■ What to work on
The lines to copy are those in the records below that hold the word "computer".

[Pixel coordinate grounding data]

■ ■ ■ ■ ■ ■ ■

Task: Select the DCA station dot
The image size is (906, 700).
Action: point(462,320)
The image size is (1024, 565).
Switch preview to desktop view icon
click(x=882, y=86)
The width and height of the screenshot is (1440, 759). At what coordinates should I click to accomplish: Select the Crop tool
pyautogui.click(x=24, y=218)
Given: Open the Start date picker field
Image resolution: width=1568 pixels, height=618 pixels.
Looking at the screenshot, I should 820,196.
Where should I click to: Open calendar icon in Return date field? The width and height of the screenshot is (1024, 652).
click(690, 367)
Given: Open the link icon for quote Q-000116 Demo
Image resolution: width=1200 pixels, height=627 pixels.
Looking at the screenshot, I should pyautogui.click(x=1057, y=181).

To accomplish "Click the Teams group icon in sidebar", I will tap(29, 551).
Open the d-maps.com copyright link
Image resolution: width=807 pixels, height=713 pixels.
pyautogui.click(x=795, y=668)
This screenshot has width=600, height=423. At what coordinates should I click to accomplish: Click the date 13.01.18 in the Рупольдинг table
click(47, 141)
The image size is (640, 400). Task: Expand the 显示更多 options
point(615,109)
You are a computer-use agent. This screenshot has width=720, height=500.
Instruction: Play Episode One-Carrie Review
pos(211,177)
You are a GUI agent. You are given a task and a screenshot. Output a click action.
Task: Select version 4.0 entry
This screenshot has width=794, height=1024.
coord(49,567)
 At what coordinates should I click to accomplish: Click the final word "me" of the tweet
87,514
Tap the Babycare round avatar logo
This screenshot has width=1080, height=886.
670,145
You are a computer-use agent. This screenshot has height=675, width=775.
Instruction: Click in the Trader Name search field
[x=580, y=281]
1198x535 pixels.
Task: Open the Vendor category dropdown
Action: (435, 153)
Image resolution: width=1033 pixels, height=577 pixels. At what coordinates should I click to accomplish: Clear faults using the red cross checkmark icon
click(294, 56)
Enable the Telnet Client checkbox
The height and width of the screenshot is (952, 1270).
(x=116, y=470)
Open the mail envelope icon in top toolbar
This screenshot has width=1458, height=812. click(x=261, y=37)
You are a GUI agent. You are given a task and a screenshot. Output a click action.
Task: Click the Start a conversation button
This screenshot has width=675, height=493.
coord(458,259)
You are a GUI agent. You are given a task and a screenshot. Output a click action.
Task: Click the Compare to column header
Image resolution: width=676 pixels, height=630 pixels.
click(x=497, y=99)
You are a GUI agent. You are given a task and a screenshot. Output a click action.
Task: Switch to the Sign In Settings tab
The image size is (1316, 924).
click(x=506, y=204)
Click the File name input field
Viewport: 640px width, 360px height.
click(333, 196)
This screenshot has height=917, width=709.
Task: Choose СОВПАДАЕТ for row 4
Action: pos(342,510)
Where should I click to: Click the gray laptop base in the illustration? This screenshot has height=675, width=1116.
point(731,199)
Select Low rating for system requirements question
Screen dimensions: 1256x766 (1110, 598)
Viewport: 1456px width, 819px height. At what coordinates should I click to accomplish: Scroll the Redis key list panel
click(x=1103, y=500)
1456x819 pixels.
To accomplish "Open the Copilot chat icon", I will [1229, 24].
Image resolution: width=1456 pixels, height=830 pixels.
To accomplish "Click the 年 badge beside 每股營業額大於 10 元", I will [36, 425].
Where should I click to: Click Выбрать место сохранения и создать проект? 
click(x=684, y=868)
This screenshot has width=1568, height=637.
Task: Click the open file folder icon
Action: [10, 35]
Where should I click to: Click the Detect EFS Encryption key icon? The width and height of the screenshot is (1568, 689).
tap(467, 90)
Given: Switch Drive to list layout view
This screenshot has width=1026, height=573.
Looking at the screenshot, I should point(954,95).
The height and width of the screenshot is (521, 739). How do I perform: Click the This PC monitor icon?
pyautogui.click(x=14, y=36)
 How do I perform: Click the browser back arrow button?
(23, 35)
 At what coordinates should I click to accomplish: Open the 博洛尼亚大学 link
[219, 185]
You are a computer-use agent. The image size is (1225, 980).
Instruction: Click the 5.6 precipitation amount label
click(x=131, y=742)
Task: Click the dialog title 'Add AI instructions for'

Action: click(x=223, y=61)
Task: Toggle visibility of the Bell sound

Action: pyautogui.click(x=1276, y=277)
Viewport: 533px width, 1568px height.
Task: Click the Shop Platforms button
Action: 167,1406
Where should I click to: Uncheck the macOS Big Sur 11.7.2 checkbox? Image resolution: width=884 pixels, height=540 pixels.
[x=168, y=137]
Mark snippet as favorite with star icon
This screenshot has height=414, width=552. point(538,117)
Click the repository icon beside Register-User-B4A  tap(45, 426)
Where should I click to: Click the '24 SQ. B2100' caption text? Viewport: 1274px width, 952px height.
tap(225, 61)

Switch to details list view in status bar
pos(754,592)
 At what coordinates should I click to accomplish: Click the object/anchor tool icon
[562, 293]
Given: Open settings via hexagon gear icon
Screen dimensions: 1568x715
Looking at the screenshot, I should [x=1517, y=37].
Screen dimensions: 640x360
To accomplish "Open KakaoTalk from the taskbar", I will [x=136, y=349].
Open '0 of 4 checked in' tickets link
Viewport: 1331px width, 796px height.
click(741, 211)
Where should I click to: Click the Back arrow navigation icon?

■ ■ ■ ■ ■ ■ ■

■ Answer box
You are a computer-use agent. This screenshot has width=720, height=500.
You are a computer-use agent. This screenshot has height=675, width=775.
You are a computer-use agent. The image size is (1225, 980).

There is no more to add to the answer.